Dear Umbra,
I recently read a claim that “motorcycles produce far more pollution per mile than your typical car, truck, or SUV.” Is that true? I’ve got a friend who’s currently making her (bad-ass) way across country on a Harley — 60 mpg, baby — and we are both curious about the environmental impacts compared with a car.
Billy
Brooklyn, N.Y.
Dearest Billy,
Bad news for your friend and her bad behind. If she’s getting 60 miles per gallon, that’s about three times better than the average car these days, and certainly far better than the 1984 Nissan Rustbucket that I drove across country when I made my pilgrimage to Gristonia years ago. (Appalling, I know, but I was young, and the car was free.)
However, and this is the word from California — where they actually care about car exhaust, post signs in garages warning that carcinogens are present, and have an entire government department devoted to breathing — anyway, the word from California is that the cleanest 2004 motorcycle is eight to nine times dirtier than the dirtiest 2004 car. Put differently, the best allowable California motorcycle is many times worse than the worst allowable California car. This “worst” is in terms of pollutants, not greenhouse gases. The U.S. EPA says the motorcycle hydrocarbon burden is 90 times higher than that of the typical passenger car, and a motorcycle releases 20 times more total pollution per mile than a new car.

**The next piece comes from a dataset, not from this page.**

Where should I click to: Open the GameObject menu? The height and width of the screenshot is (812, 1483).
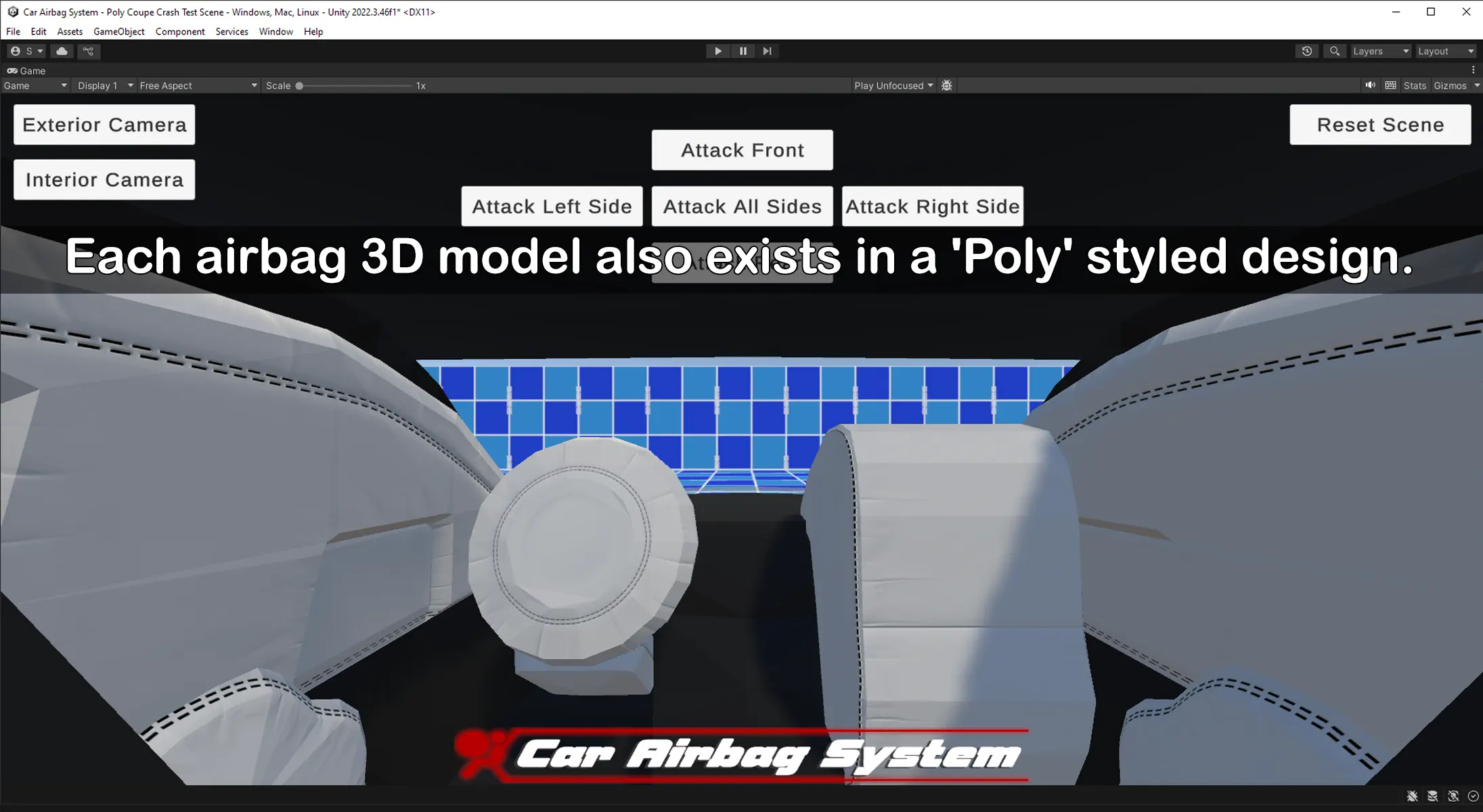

Why is such a high-mileage engine so dirty? Well, I’m glad you asked, because it means: Time to talk about the internal combustion engine! Our car engines are powered by endlessly repeating small explosions. Gas is forced into a small space and then ignited, resulting in a powerful explosion: Think aerosol cans in a campfire. The energy from the explosion is used to move other parts of the engine, such as pistons, cranks, rods, reels, hooks, etc. Excitingly comprehensible diagrams of this process can be found at HowStuffWorks.com. If an engine were perfectly efficient, the only combustion byproducts would be carbon dioxide and water. Instead, we get other byproducts, such as carbon monoxide, hydrocarbons, particulate matter, and nitrous oxides, which are poisonous/smog-forming/depressing. That’s what’s following after your pal’s bad behind.
Car engines have become cleaner over time through innovations (such as fuel injection) that allow fuel to burn more efficiently. Catalytic converters also clean up car exhaust by converting harmful compounds as they pass through a catalyst. (Go figure.) Motorcycle manufacturers have been slow to add efficiency and catalytic converters to their engines but are working with regulators to clean up their acts. Trouble is, anything that adds weight to the engine can impede its bad-ass performance. Motorcycle regulations are steadily improving, and the feds are following California’s guidelines. Still, to date, motorcycles are bad, bad, bad.
On our other theme, motorcycles are not safe. Here’s my horror story: A friend, who thinks she’s driving her motorcycle defensively, being careful, etc., is on the interstate when the car in front of her brakes suddenly. She rear-ends the car, is thrown off her bike, flies over the car she hit, and then is run over by the car she hit and the car that used to be behind her. Amazingly enough, she is alive and well and living in New York. You would recognize her by a strangely protuberant collarbone. Consider yourself warned and your friend insane.